> ACTIVITY
Rewrite everything in the material below from the line containing "Describe the element" down to the line containing "pixels, height=512 pixels.", substituting "image" for "screenshot" and changing nothing else. Leave the pictures out of your answer.

> PROVIDED INFORMATION
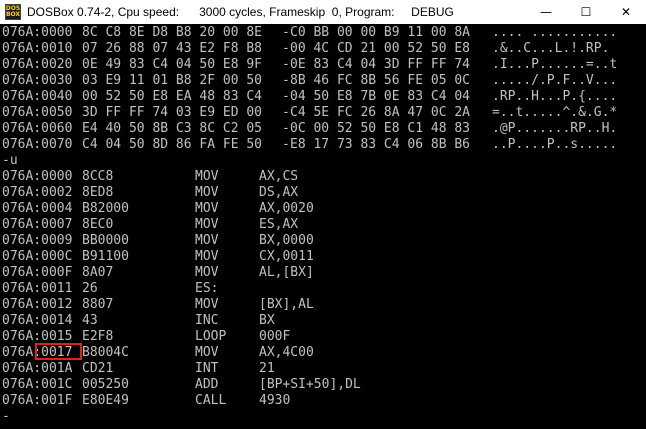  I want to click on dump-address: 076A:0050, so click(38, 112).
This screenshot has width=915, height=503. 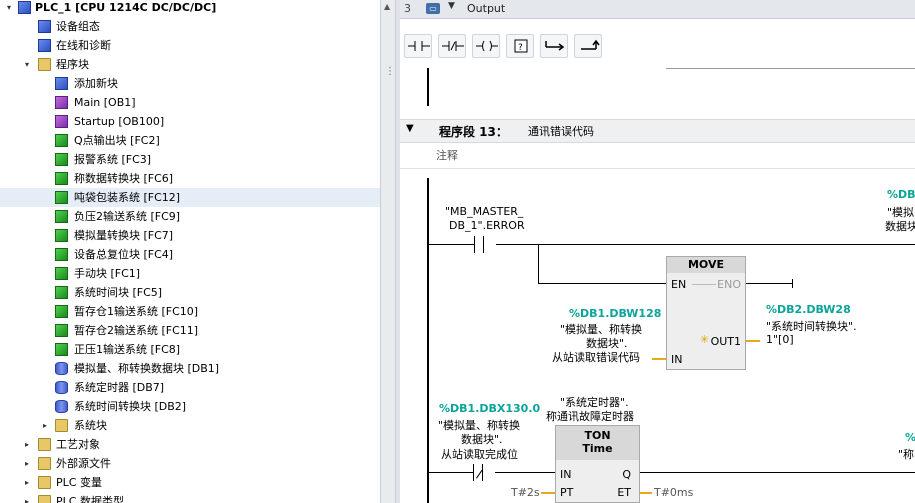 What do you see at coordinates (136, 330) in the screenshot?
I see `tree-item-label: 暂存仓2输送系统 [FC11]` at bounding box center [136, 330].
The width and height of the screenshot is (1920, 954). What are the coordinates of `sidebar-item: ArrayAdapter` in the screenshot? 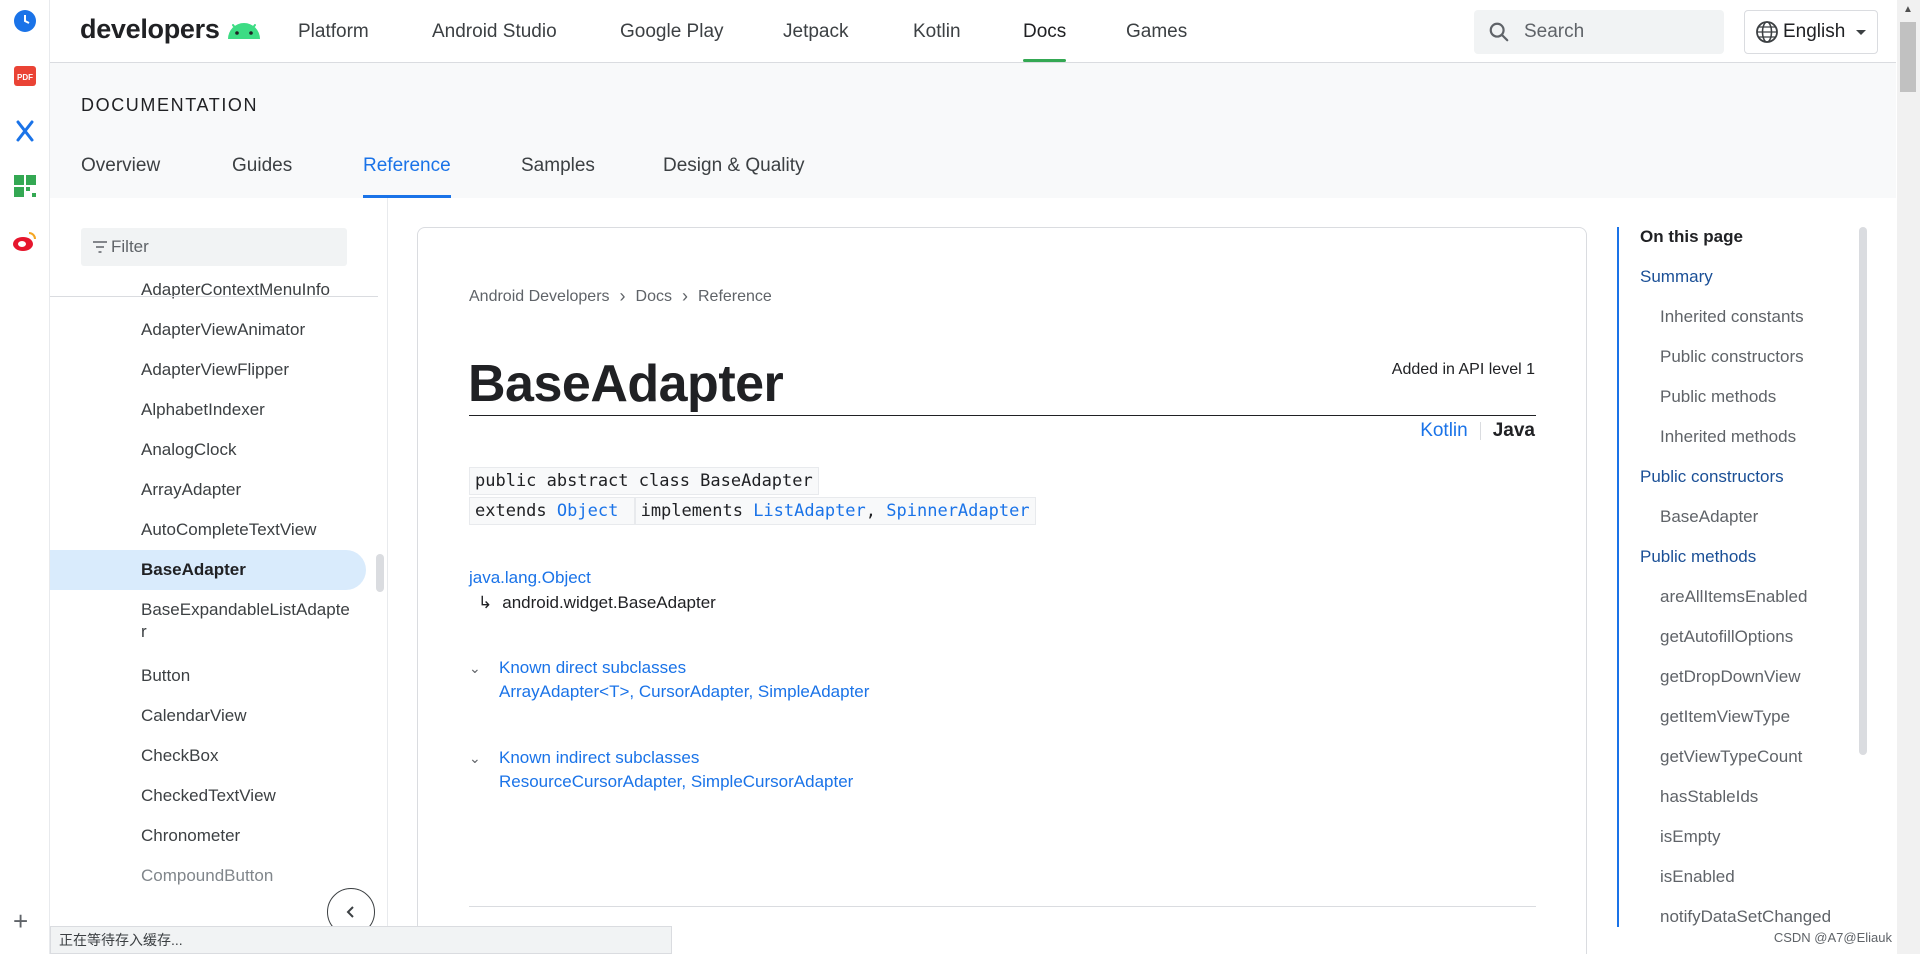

---

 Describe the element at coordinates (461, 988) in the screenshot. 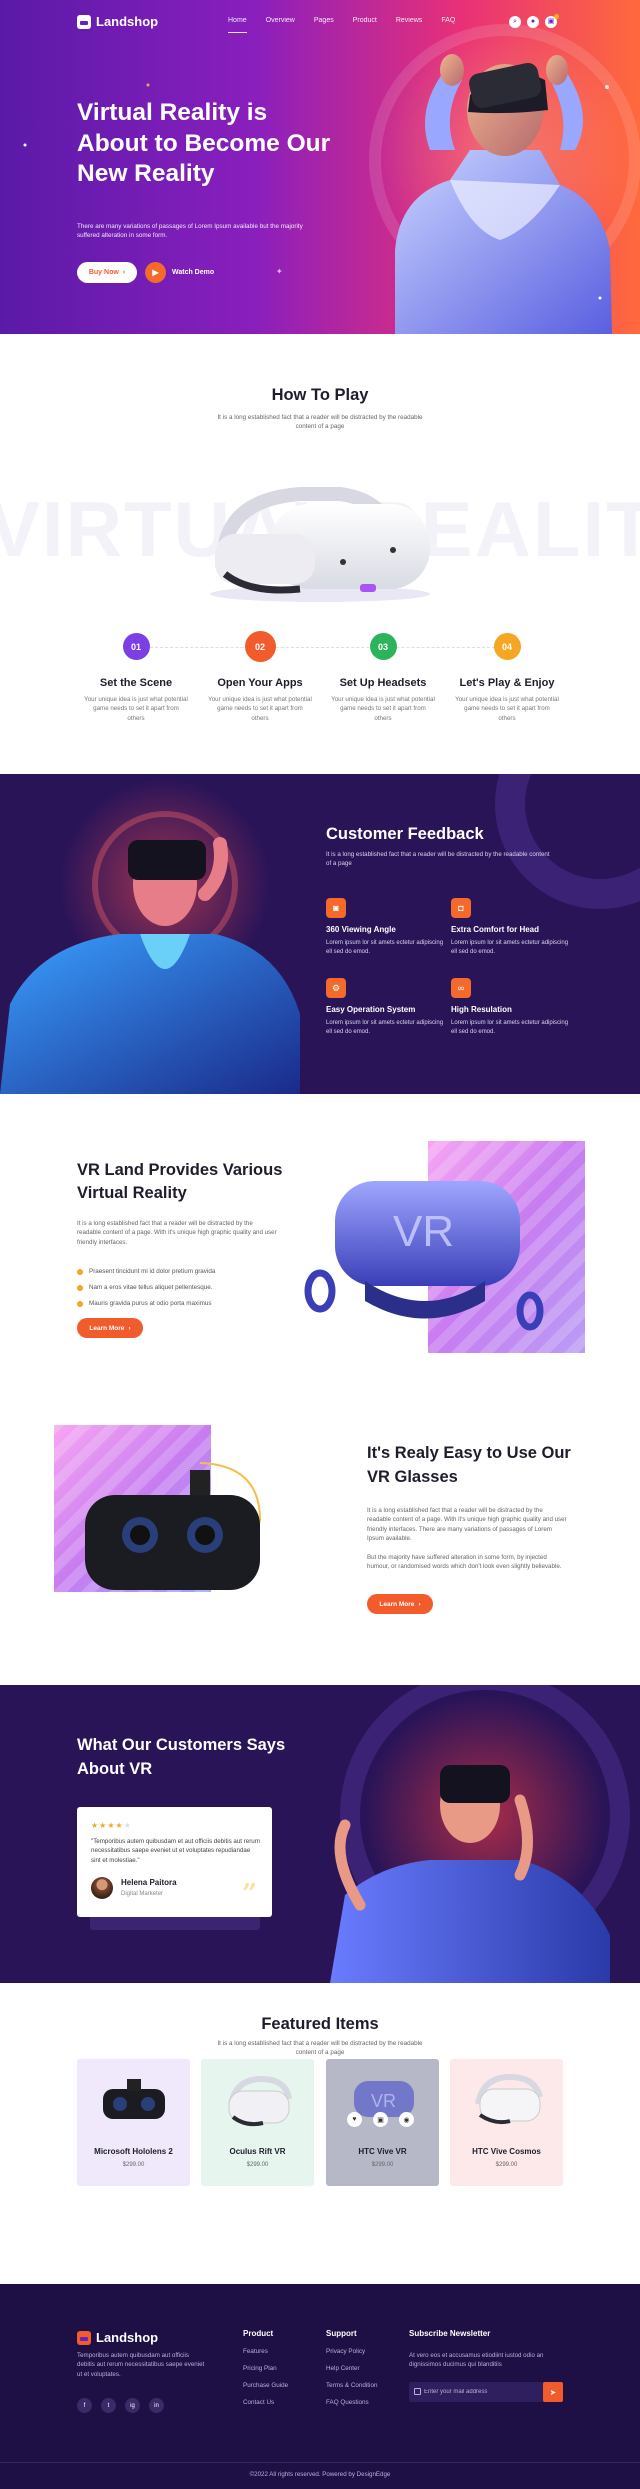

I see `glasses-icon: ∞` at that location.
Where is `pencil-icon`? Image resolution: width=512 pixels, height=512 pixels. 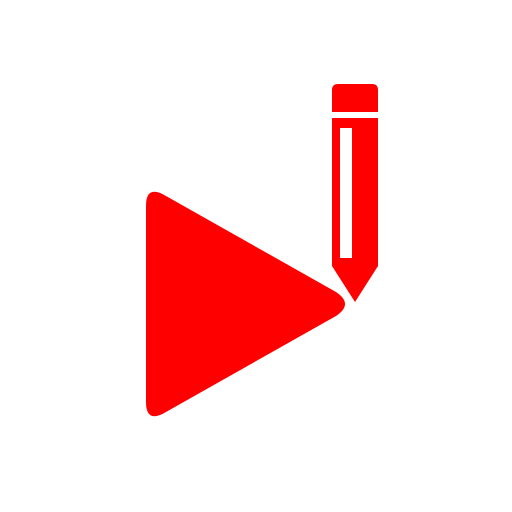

> RESULT OF THE TASK
 Describe the element at coordinates (461, 988) in the image. 

I see `glasses-icon: ∞` at that location.
Where is `pencil-icon`? Image resolution: width=512 pixels, height=512 pixels. 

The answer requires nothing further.